§ TASK REQUIREMENTS
Compute the number of lines in the following data that include the word "agent", and output that number alone.

Saved data entries
*** Begin section ***
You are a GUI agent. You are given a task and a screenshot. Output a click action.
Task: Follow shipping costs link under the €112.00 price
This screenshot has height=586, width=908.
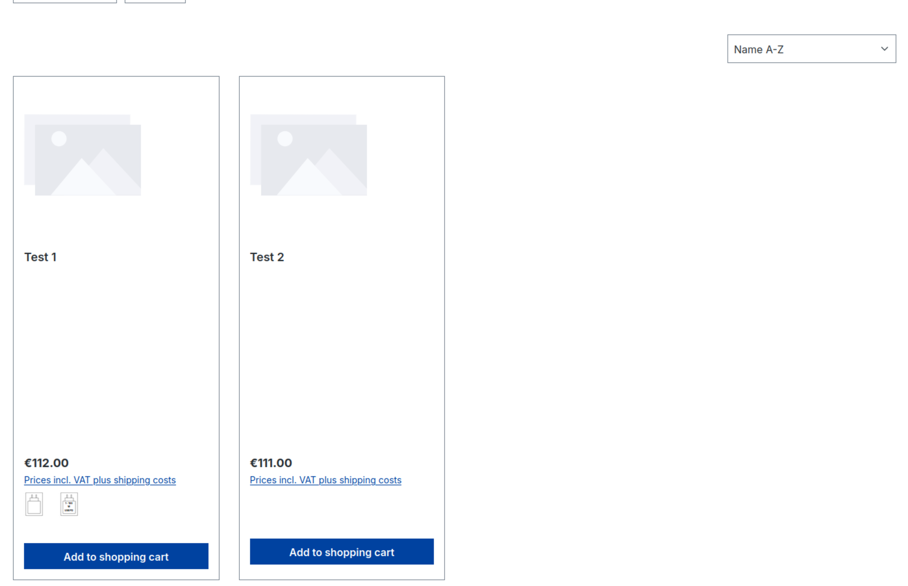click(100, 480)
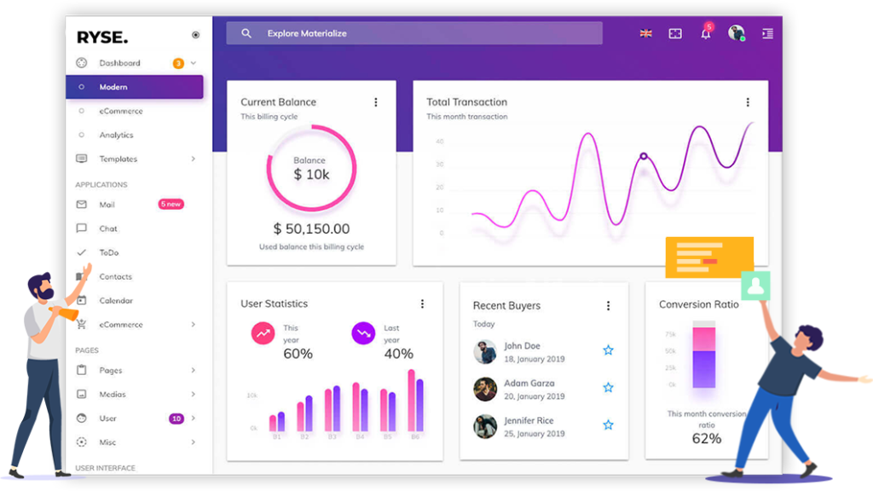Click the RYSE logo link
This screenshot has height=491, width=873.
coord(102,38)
*** End section ***
*** Begin section ***
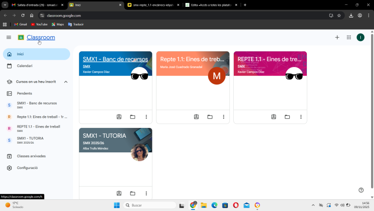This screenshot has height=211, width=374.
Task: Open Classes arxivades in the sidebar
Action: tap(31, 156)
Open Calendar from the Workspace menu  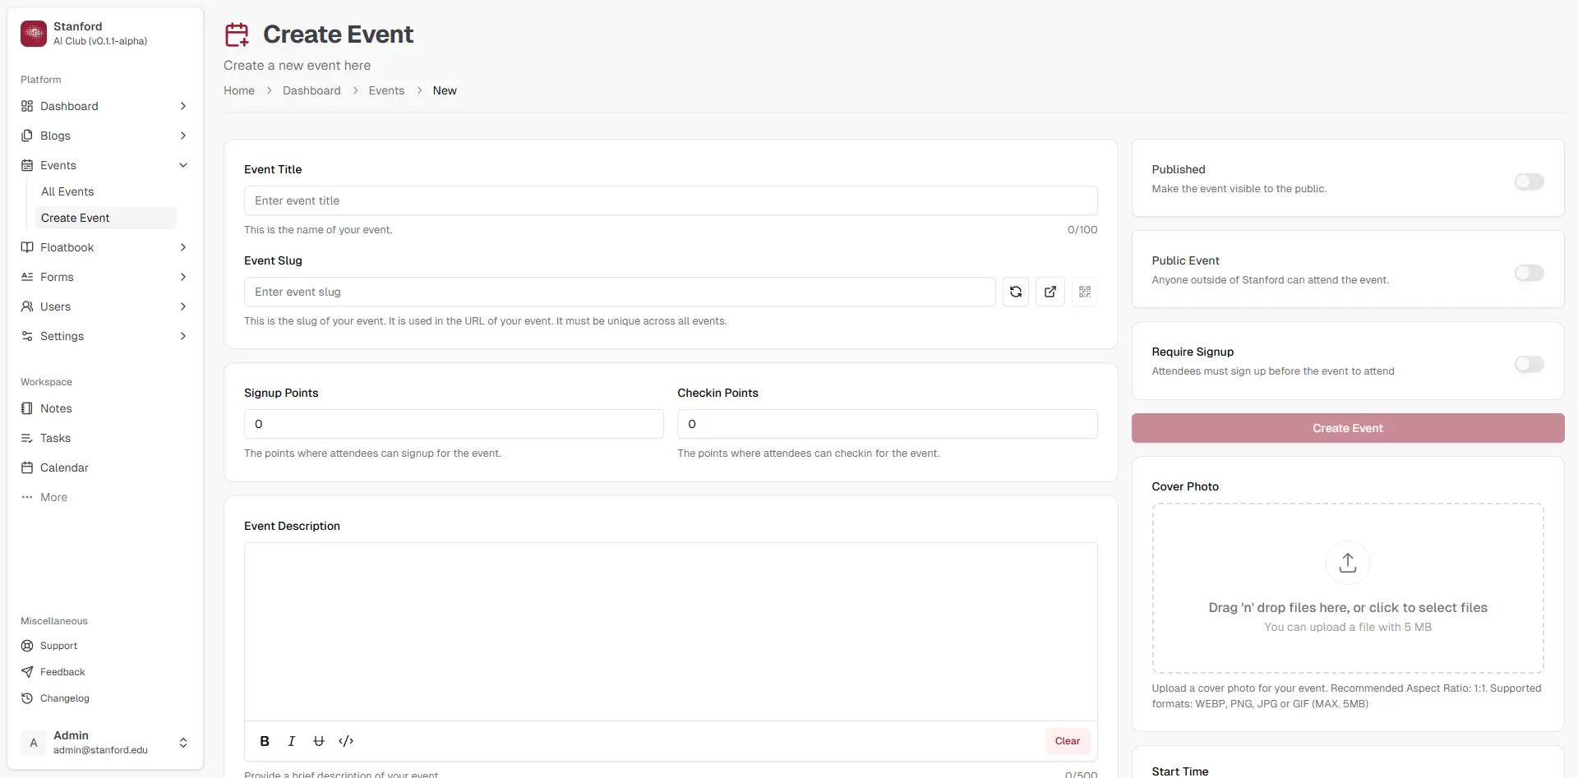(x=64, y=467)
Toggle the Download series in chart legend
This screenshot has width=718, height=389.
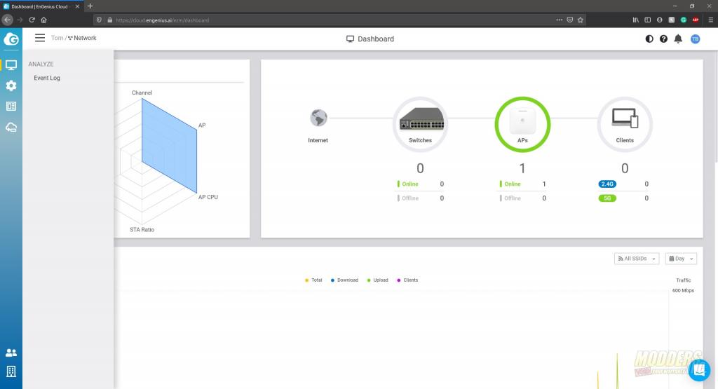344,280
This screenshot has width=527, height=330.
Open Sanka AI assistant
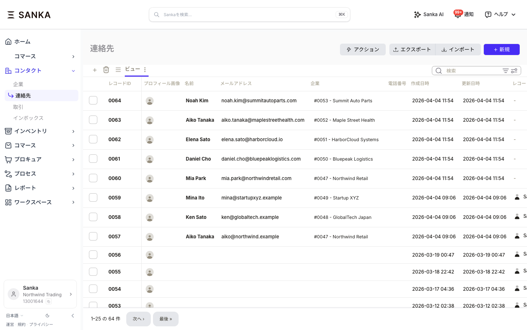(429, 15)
*** End section ***
*** Begin section ***
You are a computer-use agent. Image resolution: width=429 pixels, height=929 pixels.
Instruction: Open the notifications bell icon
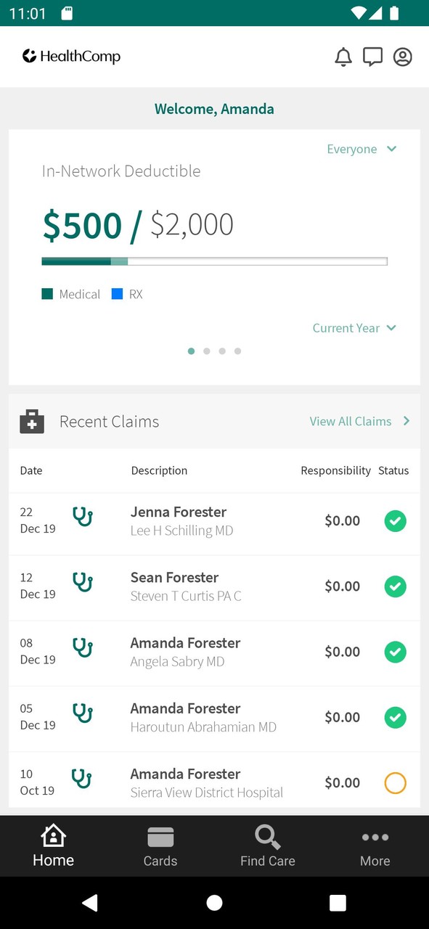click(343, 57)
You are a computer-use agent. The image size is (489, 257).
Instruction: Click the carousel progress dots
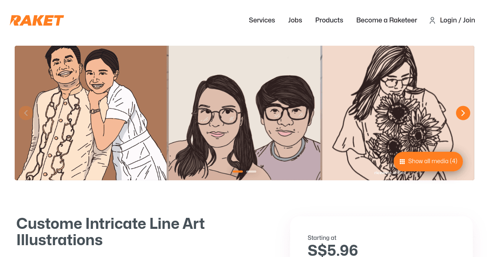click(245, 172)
*** End section ***
§ SOLUTION TO THIS EXERCISE
3